What you will do ::
All the data beneath this line is to be reproduced exactly.

Materials provided ::
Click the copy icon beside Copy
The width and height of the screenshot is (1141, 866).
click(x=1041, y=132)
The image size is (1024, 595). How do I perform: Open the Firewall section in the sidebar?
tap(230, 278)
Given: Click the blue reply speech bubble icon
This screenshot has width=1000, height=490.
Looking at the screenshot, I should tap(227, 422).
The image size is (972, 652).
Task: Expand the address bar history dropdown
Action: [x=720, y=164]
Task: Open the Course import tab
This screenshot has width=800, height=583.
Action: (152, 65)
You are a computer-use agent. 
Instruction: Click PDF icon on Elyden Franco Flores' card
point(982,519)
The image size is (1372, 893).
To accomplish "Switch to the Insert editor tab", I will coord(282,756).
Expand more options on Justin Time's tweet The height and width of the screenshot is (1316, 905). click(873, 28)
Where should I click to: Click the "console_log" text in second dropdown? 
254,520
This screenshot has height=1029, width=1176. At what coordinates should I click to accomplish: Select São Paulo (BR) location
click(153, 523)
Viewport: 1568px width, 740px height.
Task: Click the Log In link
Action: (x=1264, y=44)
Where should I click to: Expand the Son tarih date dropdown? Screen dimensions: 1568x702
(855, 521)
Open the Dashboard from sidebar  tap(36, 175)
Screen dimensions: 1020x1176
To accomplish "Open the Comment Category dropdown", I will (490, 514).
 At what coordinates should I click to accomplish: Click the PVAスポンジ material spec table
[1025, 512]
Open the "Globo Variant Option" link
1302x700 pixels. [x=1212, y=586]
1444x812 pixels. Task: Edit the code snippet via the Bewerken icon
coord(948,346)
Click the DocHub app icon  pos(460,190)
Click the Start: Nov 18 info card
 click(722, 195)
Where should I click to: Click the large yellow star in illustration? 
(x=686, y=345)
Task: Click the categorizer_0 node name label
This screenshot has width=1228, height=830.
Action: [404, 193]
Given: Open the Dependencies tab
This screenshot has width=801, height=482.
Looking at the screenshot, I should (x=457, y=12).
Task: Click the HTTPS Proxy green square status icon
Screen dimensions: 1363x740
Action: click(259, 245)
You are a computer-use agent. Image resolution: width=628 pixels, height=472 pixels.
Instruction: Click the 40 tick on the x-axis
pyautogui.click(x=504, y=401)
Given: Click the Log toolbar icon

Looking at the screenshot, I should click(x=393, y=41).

Solution for this exercise ::
Click the copy icon beside Copy
The width and height of the screenshot is (1141, 866).
click(x=1041, y=132)
The image size is (1024, 595). How do I perform: Open the Firewall section in the sidebar?
tap(230, 278)
Given: Click the blue reply speech bubble icon
This screenshot has width=1000, height=490.
Looking at the screenshot, I should tap(227, 422).
The image size is (972, 652).
Task: Expand the address bar history dropdown
Action: [x=720, y=164]
Task: Open the Course import tab
This screenshot has width=800, height=583.
Action: (152, 65)
You are a computer-use agent. 
Instruction: Click PDF icon on Elyden Franco Flores' card
point(982,519)
The image size is (1372, 893).
To accomplish "Switch to the Insert editor tab", I will coord(282,756).
Expand more options on Justin Time's tweet The height and width of the screenshot is (1316, 905). click(873, 28)
Where should I click to: Click the "console_log" text in second dropdown? 
254,520
This screenshot has height=1029, width=1176. At what coordinates should I click to accomplish: Select São Paulo (BR) location
click(153, 523)
Viewport: 1568px width, 740px height.
Task: Click the Log In link
Action: (x=1264, y=44)
Where should I click to: Expand the Son tarih date dropdown? Screen dimensions: 1568x702
(855, 521)
Open the Dashboard from sidebar  tap(36, 175)
Screen dimensions: 1020x1176
To accomplish "Open the Comment Category dropdown", I will (490, 514).
 At what coordinates should I click to accomplish: Click the PVAスポンジ material spec table
[1025, 512]
Open the "Globo Variant Option" link
1302x700 pixels. [x=1212, y=586]
1444x812 pixels. Task: Edit the code snippet via the Bewerken icon
coord(948,346)
Click the DocHub app icon  pos(460,190)
Click the Start: Nov 18 info card
 click(722, 195)
Where should I click to: Click the large yellow star in illustration? 
(x=686, y=345)
Task: Click the categorizer_0 node name label
This screenshot has width=1228, height=830.
Action: [404, 193]
Given: Open the Dependencies tab
This screenshot has width=801, height=482.
Looking at the screenshot, I should (x=457, y=12).
Task: Click the HTTPS Proxy green square status icon
Screen dimensions: 1363x740
Action: click(259, 245)
You are a computer-use agent. Image resolution: width=628 pixels, height=472 pixels.
Instruction: Click the 40 tick on the x-axis
pyautogui.click(x=504, y=401)
Given: Click the Log toolbar icon

Looking at the screenshot, I should click(x=393, y=41).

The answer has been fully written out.